配当は10年以上減配なく続いております。配当方針は安定的な配当を基本方針としており、配当指標としてDOEも採用しています。毎年事業は安定していますが、2023年3月期は久しぶりに赤字に落ち込みました。その時にも配当は減配せずに行っているため、配当の安定性は十分に担保されていると思われます。利回りは現在高いとは言えませんが、過去の株価からは5%まで上がったことがありました。タイミングが重要です。


配当基準日:3月末

〇直近株価と配当額と利回り

 

 株価:2,907円

 配当額:105円

 利回り:3.61%

利回りは大体3.5%と高くも低くもないというところです。昨今の株高の影響も受けているものと思われますので、株価が低いときに狙いたいです。


〇配当方針


安定的な配当を基本方針とし、株主総還元性向を30%以上(3カ年平均)、DOE(株主資本配当率)を2.5%以上としております。総還元性向は自社株買いも含めますし、DOE2.5%も少々物足りなく感じてしまいます。過去データではDOEは2.5%程度ですが、総還元性向に関しては30%以上を守ることよりも、安定的な配当を重視しているようなのでこちらはあまり当てになりません。尚、株主優待と言えるのかは分かりませんが株主は抽選で工場見学に参加することができます。

〇過去10年配当とEPS(一株当たり純利益)


毎年安定した利益と配当を出し続けています。赤字の時も減配はありませんでした。配当性向も高くないため、安定配当の余力も十分に思えます。

〇時価総額と自己資本比率

 

 時価総額:3,149億円

 自己資本比率:49.4%

自己資本比率は50%近くと十分な数値を保っています。

 

〇過去10年間のチャート


SBI証券より引用


10年単位で見ると割と上下が激しいチャートをしています。現在は上昇傾向で、昨今の市況を鑑みると3,500円まで行くかも分かりません。逆に安いときもあるのでタイミングを逃さないようにしたいです。

〇総括

UBEはナイロンの世界大手で、日本でも大手化学メーカーとされる企業です。旧社名の宇部興産の方が通じやすいかもしれません。主な事業は化学品の他、連結会社で機械事業とセメント事業を行っております。特にセメント事業は三菱マテリアルと合弁でUBE三菱セメントを設立して事業を行っていますが、同社の事業規模はセメント業界2位です。またファインケミカルや医薬品などの分野にも進出しています。

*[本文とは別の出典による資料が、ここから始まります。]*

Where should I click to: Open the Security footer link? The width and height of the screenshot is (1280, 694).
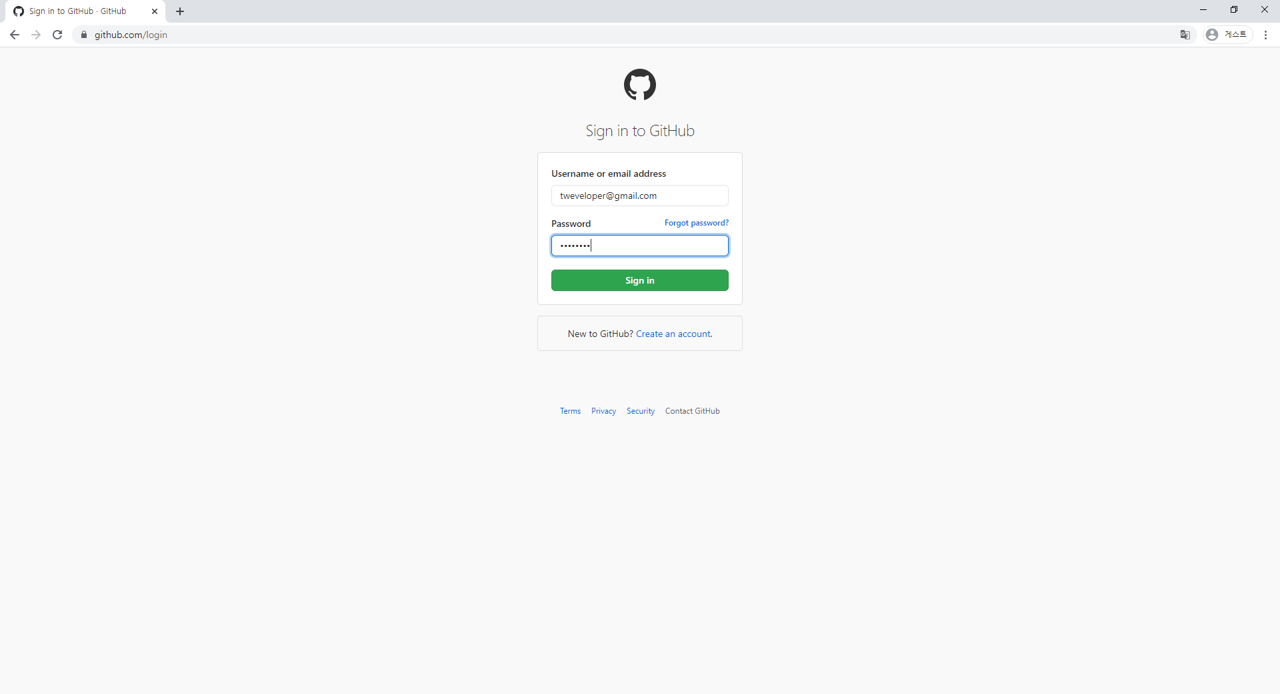[640, 411]
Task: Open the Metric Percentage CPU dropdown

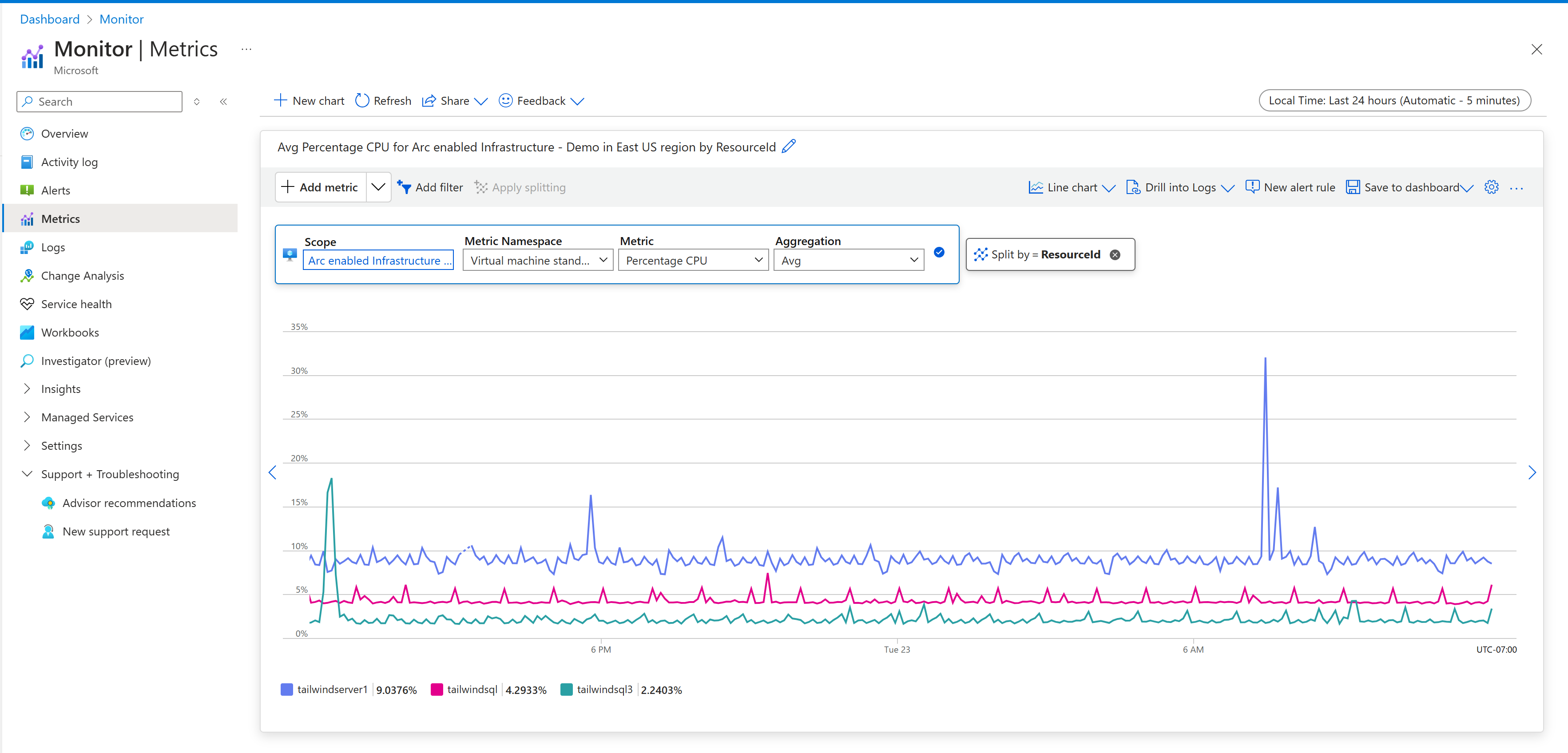Action: pyautogui.click(x=693, y=261)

配当は過去10年以上減配なく安定して続けています。DOEという指標を定めてはいますが、事業自体も安定して利益を出し続けているので減配の心配はあまり必要ないでしょう。但しDOE2.5%が配当金上昇の縛りになっている側面もあるので、ドカンと配当金が上がることも期待しにくいです。

また現在は株高のため、利回りが4%をも下回っております。チャートは割と上下幅が大きく、安く買えるタイミングも期待できるため、5%程度で買える頃合いを見計らって保有したいです。利回りさえよければ安心して保有し続けることができる銘柄です。